TO DO: Would you write out every record that follows exactly, with the pictures left out?

Stored entries:
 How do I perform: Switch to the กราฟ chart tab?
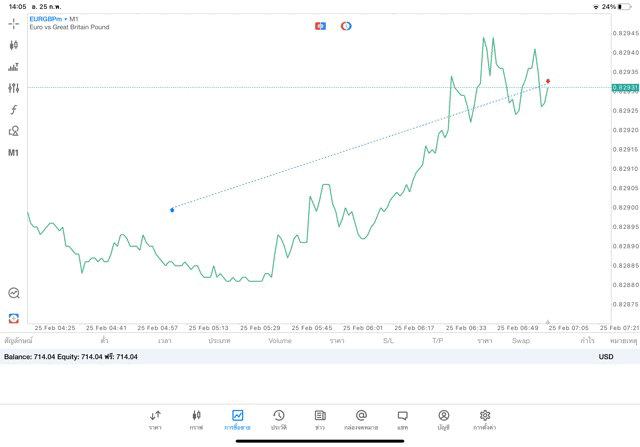coord(196,419)
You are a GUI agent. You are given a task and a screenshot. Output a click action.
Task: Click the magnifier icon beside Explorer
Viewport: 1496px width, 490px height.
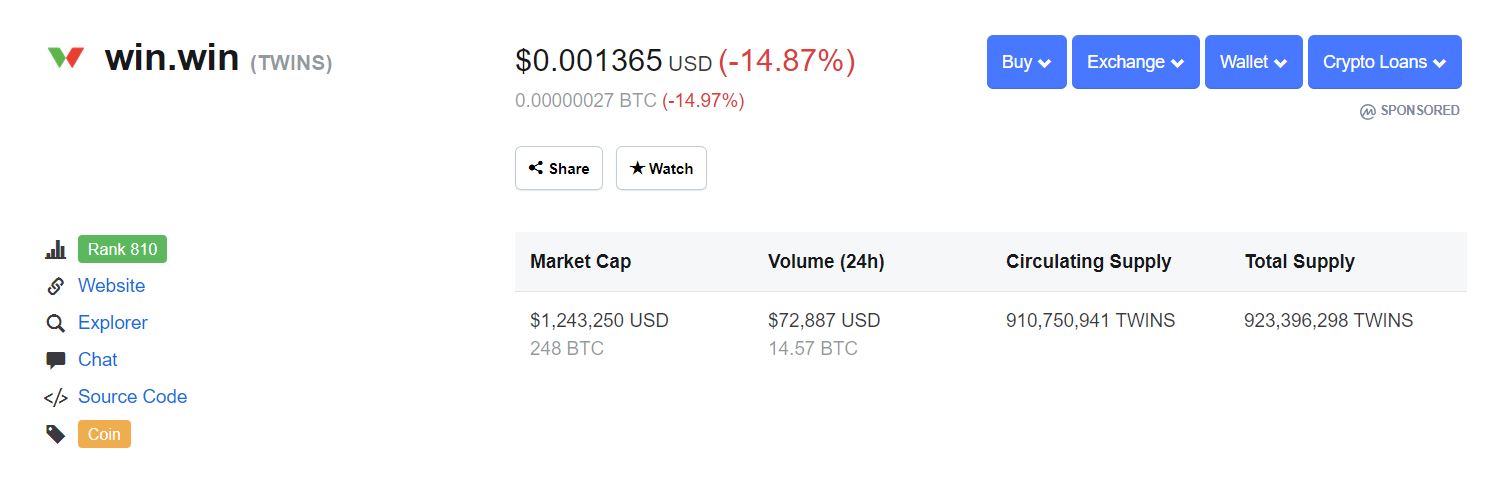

WRITTEN RESPONSE:
 How do I perform: Switch to the กราฟ chart tab?
coord(196,419)
You are a GUI agent. You are given a task and a screenshot. Output a click action.
Task: Click the magnifier icon beside Explorer
Viewport: 1496px width, 490px height.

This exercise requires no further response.